René: (C.a) Sempre alcança.
Rádio: (Voz do apresentador) O castigo tarda…
Belinda: (C.a) Mas não falha.
Rádio: (Voz do apresentador) Só erra...
René: (C.a) Quem faz.
Rádio: (Voz do apresentador) Quando a cabeça não pensa...
Belinda: (C.a) O corpo padece.
Rádio: (Voz do apresentador) Quem quer vai...
Belinda: (C.a) Quem não quer manda.
Rádio: (Voz do apresentador) Quem não tem cabeça para pensar...
Pablo: Tem pernas para andar.

Intervalo

Rádio: (Voz do apresentador) Excelente... excelente... Os nossos concorrentes não erram nenhuma... Não é fácil, porque é preciso ter concentração e garanto-vos que em casa... acomodados nas poltronas... não há a tensão que se respira aqui no estúdio. 

Enquanto na rádio continua o programa de perguntas e respostas, batem à porta.


Belinda: Só faltava essa.
René: Vou ver quem é... vou ver quem é...

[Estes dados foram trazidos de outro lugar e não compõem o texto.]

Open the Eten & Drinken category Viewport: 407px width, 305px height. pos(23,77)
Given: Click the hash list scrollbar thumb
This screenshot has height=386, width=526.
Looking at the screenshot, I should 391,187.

René levanta-se e vai abrir a porta.

René: Um momentinho!
Rádio: (Voz do apresentador) Cinco a cinco... Incrível... Empate absoluto. Eu disse, senhor geómetra, que hoje seria difícil.
Belinda: Escuta o que estou a dizer, hoje ele perde. A desafiante é esperta, nota-se pela voz. 

René entra com uma carta em mãos, já abriu o envelope e mostra-o a Belinda.

René: É de Maurício, escreveu-nos!
Belinda: Maurício! O que nos conta?

René lê a carta em voz alta.

René: Queridos pais e querido Pablo,
Como estais? Eu estou bem, ainda que o inimigo nos obrigue a combater dia e noite, sou forte e espero confiante pela vitória. Tranquiliza-me saber-vos na nossa casa, atarefados com os vossos afazeres, felizes por poderdes passar os vossos dias em paz...”

Belinda escuta em silêncio. Pablo ri: é a mesma carta de sempre.

Pablo: Sinto tanta pena de vós. Mas não vos enxergais.
Belinda: Não sabes ficar calado?
Pablo: Dai-me as pernas mecânicas, eu vos levarei ao campo de batalha: não existe nenhum combate. Aperceber-vos-eis sozinhos, deixareis de ler sempre as mesmas cartas e começareis a procurar por Maurício.
Belinda: Não pronuncia o seu nome. Não é teu irmão, não é como tu.
René: Pablo, escuta, por favor...
Pablo: Entendi. Sou sempre o mesmo. Eu o deveria saber. Tenho de controlar-me, tenho de controlar-me, tenho de controlar-me. Vou-me embora. Vou para lá, desculpai-me. Erro, erro. Tenho de estar calado. Silêncio.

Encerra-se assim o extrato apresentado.